The RSA investigation, then, is timely - because these days there are large numbers of career disciplines embarking on the well-trodden path to professional status. The professional and membership bodies of personnel management, general management and board directorship in the UK are all either creating, or investigating the possibility of creating, chartered practitioners.

At the same time, old and new professions are under pressure to develop programmes of continuing professional development. In some cases these are compulsory additions to earlier qualifications, considered necessary for professionals to keep up to date with advances and procedures.

It is right that professional bodies should take an interest in promoting strong professional credentials among their members. A danger arises, however, when these bodies succeed in creating a "closed shop", barring able outsiders from practising the same skills. Professional barriers may well keep out the quacks but they also ignore the experienced amateur. At the same time they tend to promote traditional practices, alienating alternative or innovative practices that may have much to contribute to professional knowledge.

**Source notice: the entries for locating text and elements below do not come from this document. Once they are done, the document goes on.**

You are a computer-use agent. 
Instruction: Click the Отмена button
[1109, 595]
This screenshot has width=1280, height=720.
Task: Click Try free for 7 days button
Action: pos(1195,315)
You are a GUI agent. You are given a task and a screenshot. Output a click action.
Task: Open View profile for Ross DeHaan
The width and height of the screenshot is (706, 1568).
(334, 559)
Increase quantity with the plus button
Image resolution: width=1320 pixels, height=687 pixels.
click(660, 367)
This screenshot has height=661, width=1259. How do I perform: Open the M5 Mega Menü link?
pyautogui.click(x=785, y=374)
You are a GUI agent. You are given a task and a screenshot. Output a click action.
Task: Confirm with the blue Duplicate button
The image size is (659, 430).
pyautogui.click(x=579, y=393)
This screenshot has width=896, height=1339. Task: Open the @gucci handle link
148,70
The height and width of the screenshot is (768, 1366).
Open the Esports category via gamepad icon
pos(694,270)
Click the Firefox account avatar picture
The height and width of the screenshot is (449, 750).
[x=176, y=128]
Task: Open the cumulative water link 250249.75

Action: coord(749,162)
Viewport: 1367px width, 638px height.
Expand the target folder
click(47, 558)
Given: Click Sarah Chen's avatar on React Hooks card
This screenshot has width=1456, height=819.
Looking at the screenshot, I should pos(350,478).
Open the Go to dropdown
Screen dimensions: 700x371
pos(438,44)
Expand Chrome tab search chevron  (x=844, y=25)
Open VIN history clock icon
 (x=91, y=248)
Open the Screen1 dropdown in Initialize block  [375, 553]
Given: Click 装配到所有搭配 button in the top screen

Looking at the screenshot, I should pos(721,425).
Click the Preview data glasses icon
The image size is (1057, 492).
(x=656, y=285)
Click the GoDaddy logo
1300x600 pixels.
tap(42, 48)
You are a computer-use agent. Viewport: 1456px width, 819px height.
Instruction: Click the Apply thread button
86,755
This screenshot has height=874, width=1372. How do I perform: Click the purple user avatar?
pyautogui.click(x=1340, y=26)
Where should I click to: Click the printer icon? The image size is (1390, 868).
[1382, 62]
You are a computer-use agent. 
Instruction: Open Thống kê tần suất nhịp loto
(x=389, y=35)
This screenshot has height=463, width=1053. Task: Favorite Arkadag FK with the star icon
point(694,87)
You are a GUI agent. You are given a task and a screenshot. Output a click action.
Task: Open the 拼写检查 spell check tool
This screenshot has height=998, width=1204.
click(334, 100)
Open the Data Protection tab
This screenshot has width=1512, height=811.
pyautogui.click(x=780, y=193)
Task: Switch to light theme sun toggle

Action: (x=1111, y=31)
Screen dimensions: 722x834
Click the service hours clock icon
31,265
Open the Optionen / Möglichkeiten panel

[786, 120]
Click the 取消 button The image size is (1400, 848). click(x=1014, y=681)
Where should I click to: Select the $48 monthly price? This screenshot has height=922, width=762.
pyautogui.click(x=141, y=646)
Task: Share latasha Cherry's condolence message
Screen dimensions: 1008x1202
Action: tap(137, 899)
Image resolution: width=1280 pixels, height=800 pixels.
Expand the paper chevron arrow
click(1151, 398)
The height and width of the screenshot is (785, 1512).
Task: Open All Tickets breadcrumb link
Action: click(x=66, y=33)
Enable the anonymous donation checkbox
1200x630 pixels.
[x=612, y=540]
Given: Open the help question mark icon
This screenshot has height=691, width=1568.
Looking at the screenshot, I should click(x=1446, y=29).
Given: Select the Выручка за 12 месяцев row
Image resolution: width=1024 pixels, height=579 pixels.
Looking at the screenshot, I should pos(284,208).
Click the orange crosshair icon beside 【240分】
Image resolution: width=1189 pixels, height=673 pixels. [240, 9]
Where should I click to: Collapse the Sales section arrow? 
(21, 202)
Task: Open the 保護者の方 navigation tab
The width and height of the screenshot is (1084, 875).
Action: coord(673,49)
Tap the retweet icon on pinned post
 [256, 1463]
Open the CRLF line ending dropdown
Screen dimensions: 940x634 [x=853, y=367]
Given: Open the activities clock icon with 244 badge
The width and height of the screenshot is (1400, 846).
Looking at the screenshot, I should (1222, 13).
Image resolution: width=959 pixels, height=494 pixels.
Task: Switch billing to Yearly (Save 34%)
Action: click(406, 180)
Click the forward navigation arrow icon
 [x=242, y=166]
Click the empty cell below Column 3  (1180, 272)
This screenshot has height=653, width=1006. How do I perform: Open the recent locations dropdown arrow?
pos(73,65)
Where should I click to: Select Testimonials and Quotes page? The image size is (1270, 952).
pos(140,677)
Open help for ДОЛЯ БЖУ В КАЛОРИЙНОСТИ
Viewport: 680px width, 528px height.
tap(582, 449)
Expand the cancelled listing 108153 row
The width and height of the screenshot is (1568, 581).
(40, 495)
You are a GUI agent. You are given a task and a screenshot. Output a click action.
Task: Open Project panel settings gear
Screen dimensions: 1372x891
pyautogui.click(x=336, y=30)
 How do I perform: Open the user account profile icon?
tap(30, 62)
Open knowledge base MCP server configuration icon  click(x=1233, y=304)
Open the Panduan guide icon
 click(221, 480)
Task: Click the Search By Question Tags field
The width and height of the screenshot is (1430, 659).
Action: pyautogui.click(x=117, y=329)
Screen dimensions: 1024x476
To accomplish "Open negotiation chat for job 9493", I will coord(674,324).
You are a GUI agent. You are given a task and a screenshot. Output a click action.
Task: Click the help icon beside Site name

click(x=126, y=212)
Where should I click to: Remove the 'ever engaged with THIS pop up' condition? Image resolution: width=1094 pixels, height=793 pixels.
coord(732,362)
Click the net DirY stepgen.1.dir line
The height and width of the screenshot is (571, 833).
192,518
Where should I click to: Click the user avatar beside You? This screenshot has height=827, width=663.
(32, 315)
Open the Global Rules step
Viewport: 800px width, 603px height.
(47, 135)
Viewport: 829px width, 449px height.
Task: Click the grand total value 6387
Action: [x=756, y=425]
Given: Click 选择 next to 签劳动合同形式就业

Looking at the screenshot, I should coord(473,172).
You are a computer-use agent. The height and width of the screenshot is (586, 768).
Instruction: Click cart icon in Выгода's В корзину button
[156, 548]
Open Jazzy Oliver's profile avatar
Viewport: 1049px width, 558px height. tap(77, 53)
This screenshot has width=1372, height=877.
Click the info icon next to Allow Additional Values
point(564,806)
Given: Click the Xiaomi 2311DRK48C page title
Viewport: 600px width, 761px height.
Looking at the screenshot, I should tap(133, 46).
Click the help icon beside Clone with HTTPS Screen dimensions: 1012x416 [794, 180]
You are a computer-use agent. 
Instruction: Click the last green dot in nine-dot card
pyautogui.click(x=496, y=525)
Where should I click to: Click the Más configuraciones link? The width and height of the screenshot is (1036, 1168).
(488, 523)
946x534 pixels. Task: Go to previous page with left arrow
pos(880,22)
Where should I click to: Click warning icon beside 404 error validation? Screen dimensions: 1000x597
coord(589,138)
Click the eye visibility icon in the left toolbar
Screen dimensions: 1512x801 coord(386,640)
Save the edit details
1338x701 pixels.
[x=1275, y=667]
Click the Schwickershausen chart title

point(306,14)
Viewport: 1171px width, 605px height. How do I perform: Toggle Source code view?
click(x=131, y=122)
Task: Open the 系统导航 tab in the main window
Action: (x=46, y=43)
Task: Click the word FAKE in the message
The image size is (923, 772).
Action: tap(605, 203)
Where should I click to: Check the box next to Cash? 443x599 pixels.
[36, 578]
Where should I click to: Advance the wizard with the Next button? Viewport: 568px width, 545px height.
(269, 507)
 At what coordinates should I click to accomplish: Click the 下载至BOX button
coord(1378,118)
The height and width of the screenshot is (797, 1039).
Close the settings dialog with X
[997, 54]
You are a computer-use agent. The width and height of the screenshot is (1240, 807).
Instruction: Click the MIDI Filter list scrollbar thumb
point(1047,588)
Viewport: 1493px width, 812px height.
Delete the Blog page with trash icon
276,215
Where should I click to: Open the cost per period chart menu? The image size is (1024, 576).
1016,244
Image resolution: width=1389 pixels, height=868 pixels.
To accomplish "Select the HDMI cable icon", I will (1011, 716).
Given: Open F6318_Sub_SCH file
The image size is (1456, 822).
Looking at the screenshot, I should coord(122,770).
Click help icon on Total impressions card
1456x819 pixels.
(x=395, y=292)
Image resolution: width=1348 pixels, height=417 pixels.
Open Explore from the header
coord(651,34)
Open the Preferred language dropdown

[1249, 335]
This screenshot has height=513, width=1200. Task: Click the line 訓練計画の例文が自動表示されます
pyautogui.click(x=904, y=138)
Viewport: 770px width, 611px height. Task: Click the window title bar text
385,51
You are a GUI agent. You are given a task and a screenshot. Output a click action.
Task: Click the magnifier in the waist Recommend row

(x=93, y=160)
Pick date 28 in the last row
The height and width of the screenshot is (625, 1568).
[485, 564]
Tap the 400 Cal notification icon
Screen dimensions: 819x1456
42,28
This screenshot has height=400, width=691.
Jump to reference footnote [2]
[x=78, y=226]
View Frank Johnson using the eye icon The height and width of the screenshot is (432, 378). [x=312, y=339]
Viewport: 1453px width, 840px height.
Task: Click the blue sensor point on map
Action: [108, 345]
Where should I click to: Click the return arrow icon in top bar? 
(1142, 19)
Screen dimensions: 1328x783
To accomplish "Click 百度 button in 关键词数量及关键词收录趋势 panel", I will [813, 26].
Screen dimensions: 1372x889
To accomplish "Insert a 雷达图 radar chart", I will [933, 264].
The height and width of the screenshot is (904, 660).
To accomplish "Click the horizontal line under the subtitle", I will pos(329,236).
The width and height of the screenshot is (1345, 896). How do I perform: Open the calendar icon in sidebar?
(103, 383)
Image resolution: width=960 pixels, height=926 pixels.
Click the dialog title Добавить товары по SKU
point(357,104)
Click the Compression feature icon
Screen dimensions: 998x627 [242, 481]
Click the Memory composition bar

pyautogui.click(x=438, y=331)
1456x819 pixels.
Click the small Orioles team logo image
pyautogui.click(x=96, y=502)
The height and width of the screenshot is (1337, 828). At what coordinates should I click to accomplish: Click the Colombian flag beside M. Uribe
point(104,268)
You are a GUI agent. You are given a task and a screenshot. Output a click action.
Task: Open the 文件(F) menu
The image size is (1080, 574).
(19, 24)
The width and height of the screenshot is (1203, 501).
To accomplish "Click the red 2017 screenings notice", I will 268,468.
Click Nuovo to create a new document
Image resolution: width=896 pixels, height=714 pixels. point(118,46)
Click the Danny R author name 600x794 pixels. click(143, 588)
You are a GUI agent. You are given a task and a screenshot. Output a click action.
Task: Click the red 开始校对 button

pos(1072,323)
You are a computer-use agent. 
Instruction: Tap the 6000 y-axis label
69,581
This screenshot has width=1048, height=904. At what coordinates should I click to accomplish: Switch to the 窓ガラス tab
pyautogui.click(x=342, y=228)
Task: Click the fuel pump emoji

Much of the discussion at last week's gathering sought to isolate the concept of aligning professions with their historically central role of serving the public. Should the professions , for example, be the arbiters of public interest? Professional ethics, suggested one contributor, might, in some circumstances, require professionals to conceal knowledge from the public.

This is a difficult subject. How should a body of educated opinion be weighed against the desire for democratic and public debate? Is it reasonable, on the grounds of professional judgment for example, to introduce genetic modification of food without engaging public opinion? It would be quite possible in these circumstances for professionals to find themselves taking a promotional stance in the face of widespread public opposition. In the absence of a higher authority, who is to say that professional opinion may be wrong?

There are numerous examples of professionals who have made mistakes or who have adopted a particular stance, then changed it in the face of conflicting evidence introduced at a later date. Professions should never be credited as the fount of all knowledge in their specialism. But they should be respected and trusted authorities that command broad respect in the wider society and they should retain a sense of public service.

One other important matter likely to be raised as the project continues is the relationship between professional practice and profit. The conflict of interest in accountancy firms that acted as both auditor and consultant in companies such as Enron and WorldCom has raised questions about the ethical bases of professional codes. At the same time it must be acknowledged that some of the most capable of professionals are attracted to entrepreneurial ventures.

Prof Perkin has his own opinion: "In the end the market is the enemy of the professions . You can judge a loaf of bread by its taste or a car by its performance. But you cannot judge a surgeon except by his qualification, a lawyer except by her membership of the Bar, or an engineer by his certified training. Some trusted body must guarantee their expected performance."

I wish there were a department for the protection of toes. But that might be asking too much.